Access to large, high quality data is essential for researchers to understand disease and precision medicine pathways, especially in cancer. However HIPAA constraints make sharing medical images outside an individual institution a complex process. [The Cancer Imaging Archive (TCIA)](https://www.cancerimagingarchive.net/) is a public service funded by the National Cancer Institute which addresses this challenge by providing hosting and de-identification services to take major burdens of data sharing off researchers. 

**This notebook is focused on basic use cases for leveraging TCIA's REST APIs to query and download data.**  If you're interested in additional TCIA notebooks and coding examples check out https://github.com/kirbyju/TCIA_Notebooks. 

# 1 Learn about available Collections on the TCIA website

[Browsing Collections](https://www.cancerimagingarchive.net/collections) and [Analysis Results](https://www.cancerimagingarchive.net/tcia-analysis-results/) datasets on TCIA are the easiest ways to become familiar with what is available.  These pages will help you quickly identify datasets of interest, find valuable supporting data that are not available via our APIs (e.g. clinical spreadsheets, non-DICOM segmentation data), and answer most common questions you might have about the datasets.  

# 2 REST API Overview 
TCIA uses software called NBIA to manage DICOM data.  The NBIA REST APIs include:
1. [NBIA Search REST APIs](https://wiki.cancerimagingarchive.net/x/fILTB) that allow you to perform basic queries and download data from **public** collections.
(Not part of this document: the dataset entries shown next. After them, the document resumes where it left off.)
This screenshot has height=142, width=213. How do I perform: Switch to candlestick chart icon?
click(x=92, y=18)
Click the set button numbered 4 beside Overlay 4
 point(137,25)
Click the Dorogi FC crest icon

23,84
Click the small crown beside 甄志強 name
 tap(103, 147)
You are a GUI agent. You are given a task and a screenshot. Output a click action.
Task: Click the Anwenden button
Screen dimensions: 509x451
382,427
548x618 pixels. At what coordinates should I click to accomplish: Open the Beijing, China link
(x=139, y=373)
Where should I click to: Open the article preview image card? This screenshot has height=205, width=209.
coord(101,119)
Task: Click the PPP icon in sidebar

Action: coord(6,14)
This API does not require a TCIA account.
2. [NBIA Search with Authentication REST APIs](https://wiki.cancerimagingarchive.net/x/X4ATBg) that allow you to perform basic queries and download data from **public and limited-access** collections. This API requires a TCIA account for creation of authentication tokens.
3. [NBIA Advanced REST APIs](https://wiki.cancerimagingarchive.net/x/YoATBg) that allow access to **public and limited-access** collections, but provide query endpoints mostly geared towards developers seeking to integrate searching and downloading TCIA data into web and desktop applications.  This API requires a TCIA account for creation of authentication tokens.

**This notebook will focus on the NBIA Search REST APIs (not the Advanced API).**  

# 3 Import tcia_utils

The following cells import [**tcia_utils**](https://github.com/kirbyju/TCIA_Notebooks/raw/main/tcia_utils.py) which contain a variety of useful functions for accessing TCIA via Jupyter/Python. It includes two functions for downloading data. These are **downloadSampleSeries()** and **downloadSeries()**. The only difference between them is that **downloadSampleSeries()** only grabs the first 3 scans in the list of scans to download, which is useful for demonstration and testing purposes.
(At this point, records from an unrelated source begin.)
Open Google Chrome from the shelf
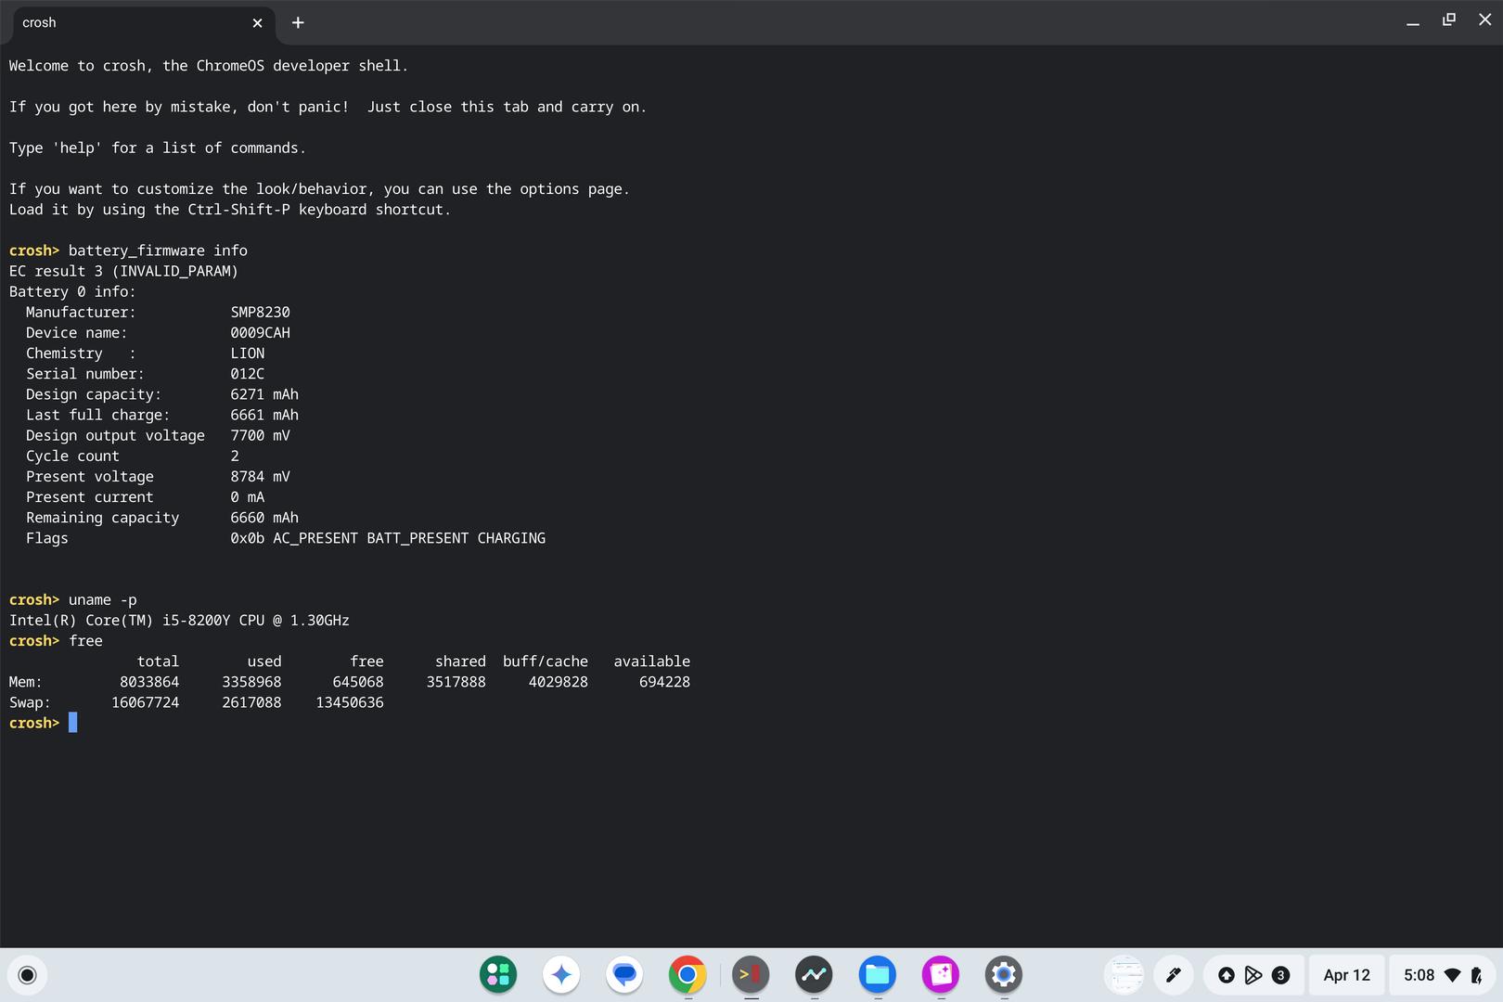 (687, 974)

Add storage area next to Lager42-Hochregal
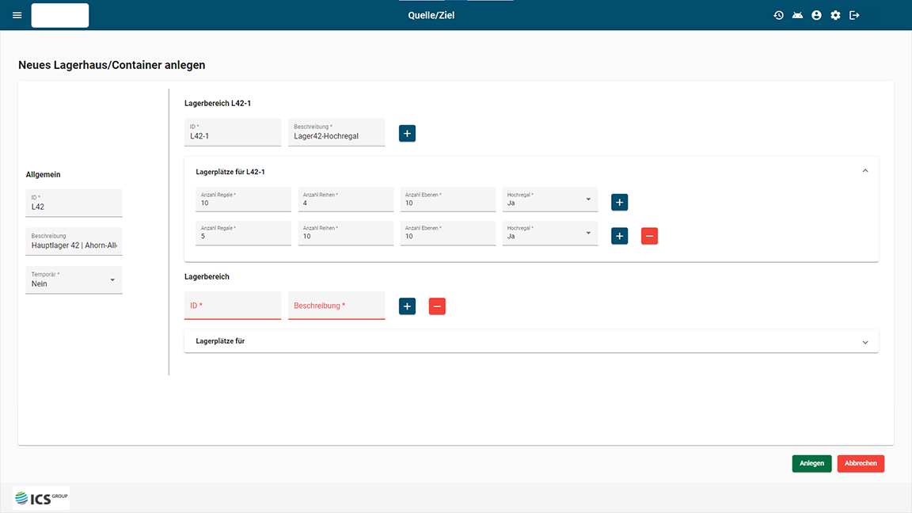point(407,133)
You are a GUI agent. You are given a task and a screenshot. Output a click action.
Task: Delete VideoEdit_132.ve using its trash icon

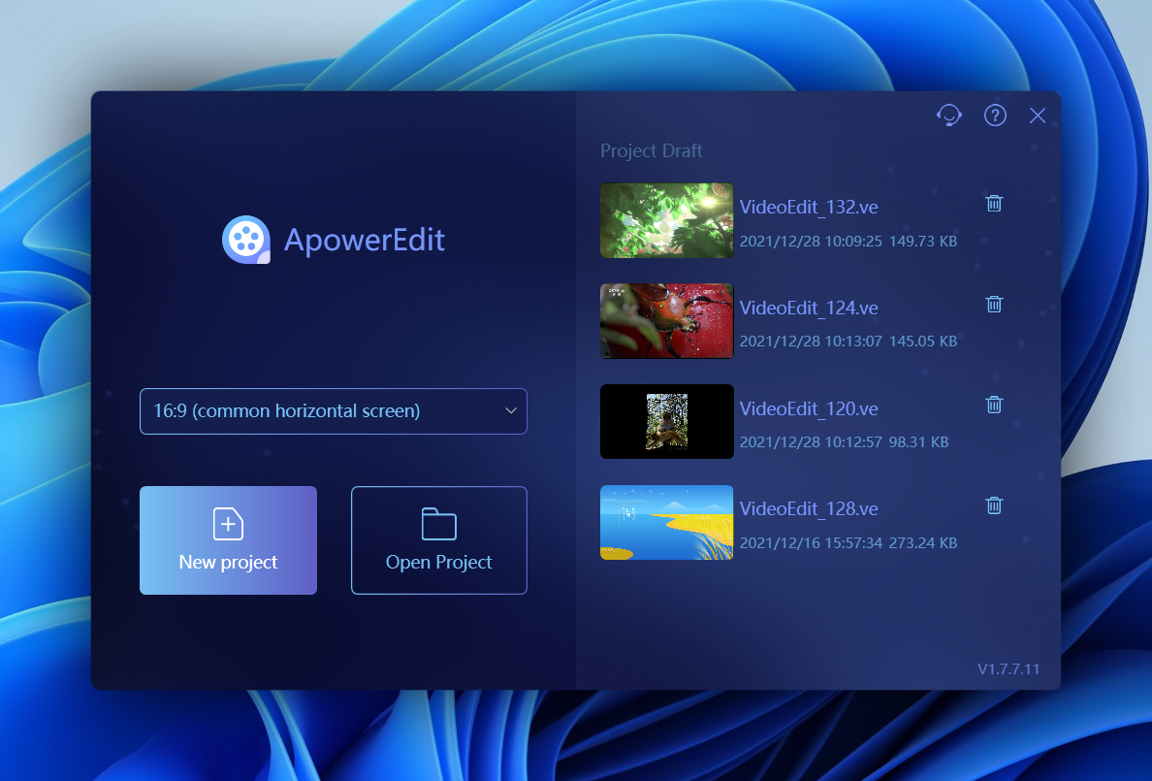coord(993,203)
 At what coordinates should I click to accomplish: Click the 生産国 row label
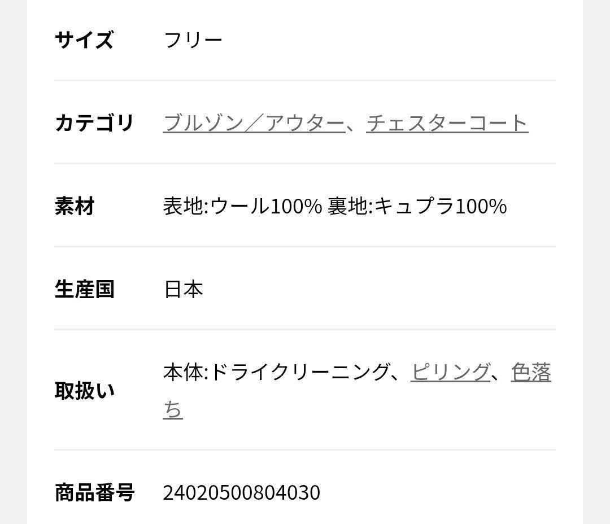click(84, 289)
Both functions ingest a set of series UIDs to download.  By default, they expect JSON data containing "SeriesInstanceUID" elements which can be generated using **getSeries()** in **tcia_utils**.  However, if you have a series UID list from some other source you can set **input_type = "list"** to pass a python list of series UIDs instead of JSON. 
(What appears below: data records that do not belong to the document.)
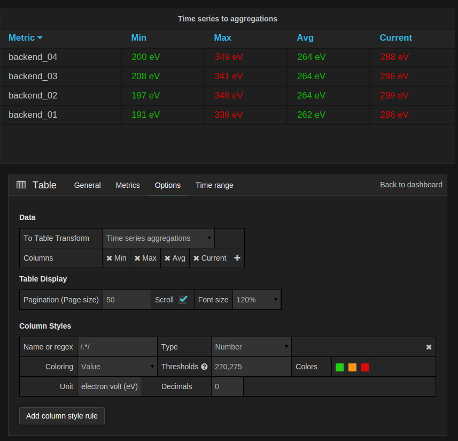Open the Time range tab
This screenshot has width=458, height=441.
coord(214,185)
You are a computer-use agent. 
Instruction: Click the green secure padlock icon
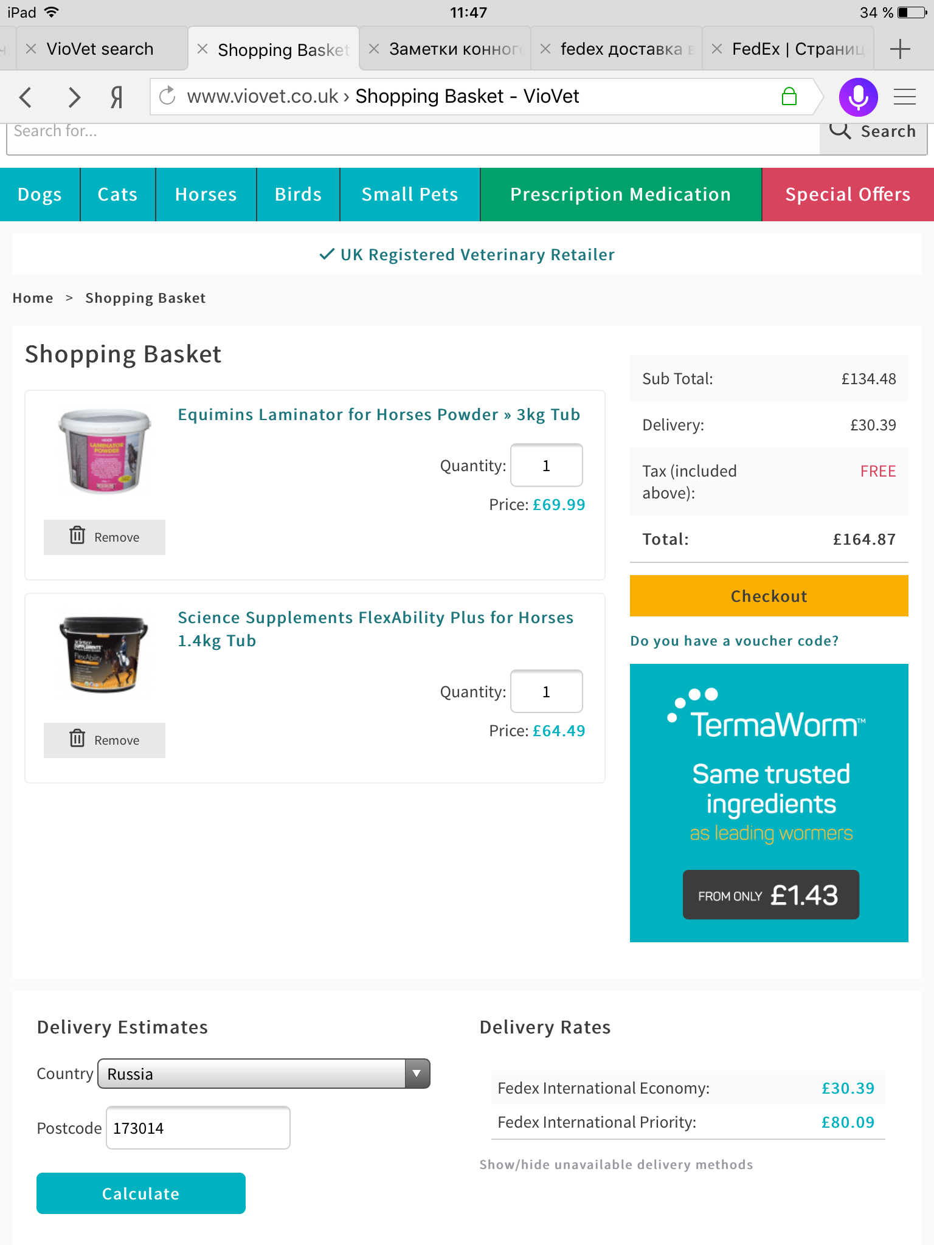tap(789, 96)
The **api_url** parameter can be omitted in most cases.  However, it must be set to **api_url = "nlst"** to access the [National Lung Screening Trial (NLST)](https://doi.org/10.7937/TCIA.HMQ8-J677) collection and you must use **api_url = "restricted"** for datasets that require logging in.  To download restricted data you must first use **getToken()** to create an API token with your username and password.

In addition to downloading the data, these functions return a dataframe of the series metadata describing the data that were downloaded.  You can optionally export a CSV of the series metadata by specifying the **csv_filename** parameter.

In [None]:
# imports
import requests
import pandas as pd

# download tcia_utils
tcia_utils_text = requests.get("https://github.com/kirbyju/TCIA_Notebooks/raw/main/tcia_utils.py")
with open('tcia_utils.py', 'wb') as f:
    f.write(tcia_utils_text.content)

In [None]:
import tcia_utils as tcia

# 4 Download Examples

In this section we'll cover downloading data via the REST API for the following use cases:

1.   Download a full TCIA collection
2.   Download custom results of an API query
3.   Download a "[Shared Cart](https://wiki.cancerimagingarchive.net/display/NBIA/TCIA+Radiology+Portal+User+Guide#TCIARadiologyPortalUserGuide-SharingDatainYourCart)" that was created via https://nbia.cancerimagingarchive.net/
4.   Download data from a TCIA manifest file
5.   Download data from a **restricted** collection that requires creating an API token

## 4.1 Download a full collection

You can [Browse Collections](https://www.cancerimagingarchive.net/collections) on our website to figure out what you might want to download, but you can also get a list of available collections via the API as shown below.

In [None]:
# get list of available collections as JSON
tcia.getCollections()


Let's say that we're interested in downloading the entire **Soft-tissue-Sarcoma** collection.  First we need to get a list of all Series Instance UIDs in that collection.  We can use **tcia.getSeries()** to return JSON metadata about all series (scans) in this collection.

In [None]:
tcia.getSeries(collection = "Soft-tissue-Sarcoma")

If we save the JSON that is returned to a variable we can pass that to the our download functions and view/save the metadata for what was downloaded.

In [None]:
# save output of getSeries()
data = tcia.getSeries(collection = "Soft-tissue-Sarcoma")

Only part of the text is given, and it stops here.